È a partire dal V secolo circa, nell’età dell’Atene democratica di Pericle, con lo sviluppo delle arti e delle tecniche, che possiamo parlare di un ideale estetico greco.
Per cominciare è bene fare una premessa, ossia che la bellezza nell’antica Grecia non si esprimeva in modo univoco, ma rappresentava un insieme di idee e concezioni piuttosto complesso ed eterogeneo.
Possiamo partire col definire il bello (kalòs) come ciò che suscita una sensazione (aisthesis da cui estetica) piacevole, che appaga la vista e dà soddisfazione.
La concezione greca di bellezza nel suo senso comune si rifà ad un ideale di armonia, proporzione tra le parti (di ascendenza pitagorica) e naturalezza (idee teorizzate nel 450 A.C con il Canone di Policleto) che si riflette nelle varie arti, quali ad esempio poesia, musica e scultura.

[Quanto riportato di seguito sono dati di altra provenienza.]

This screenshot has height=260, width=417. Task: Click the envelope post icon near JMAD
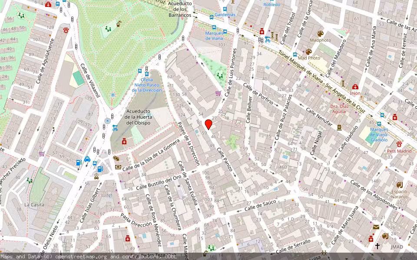click(376, 226)
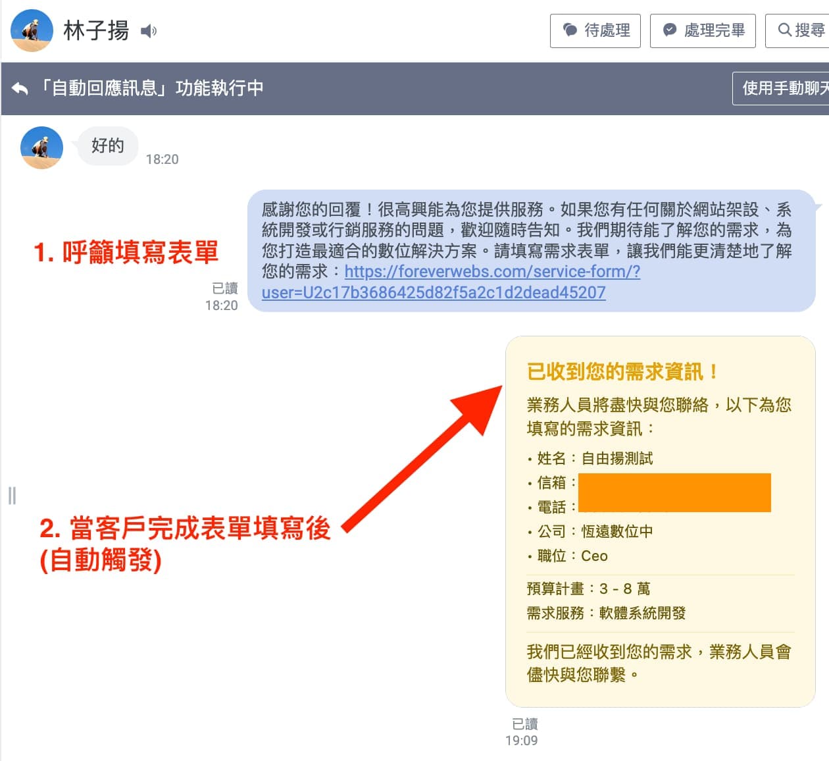The height and width of the screenshot is (761, 829).
Task: Click the 「自動回應訊息」功能執行中 status text
Action: click(151, 88)
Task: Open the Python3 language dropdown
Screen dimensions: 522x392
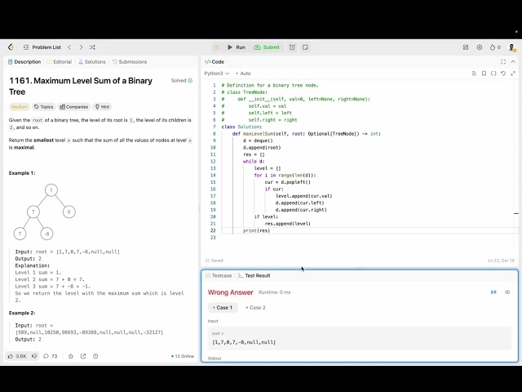Action: tap(216, 74)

Per quanto concerne la scultura e in particolare la riproduzione dei corpi umani, risulta evidente come si cercasse di raggiungere la realisticità vivente e dinamica della fisiologia umana in tutti i suoi dettagli.
In accordo con quella concezione canonica della bellezza come armonia e proporzione tra le parti, possiamo notare come i corpi siano perfettamente strutturati e armonici catturati in un momento di tensione oppure rilassati ma sempre curati nei minimi dettagli anatomici. Un esempio celebre su tutti è rappresentato dal Discobolo di Mirone.
Quest’ultimo aspetto è sintomo del fatto che qualcosa, per essere considerato bello secondo la concezione greca, deve essere riproduzione fedele della natura, della realtà.
È qui che si innesta la critica di Platone all’arte, nello specifico alla poesia e alla scultura e pittura.
Secondo il filosofo ateniese infatti, l’arte è una copia, un’imitazione della realtà e come tale mera apparenza che nasconde invece di disvelare il mondo e i suoi oggetti.
La realisticità dell’oggetto riprodotto non è tutto; infatti, esso è tanto più bello quanto più è fedele e aderente al suo scopo, al suo fine.
Solo così può raggiungere quell’armonia perfetta ed essere bello e buono, secondo quella che comunemente definiamo Kalokagathìa.
Secondo l’ideale greco della Kalokagathìa, (da kalós che possiamo tradurre con bello e agathós ossia buono) il bello deve essere specchio della perfetta armonia di corpo ed anima; lo si vede bene ad esempio nelle liriche di Saffo.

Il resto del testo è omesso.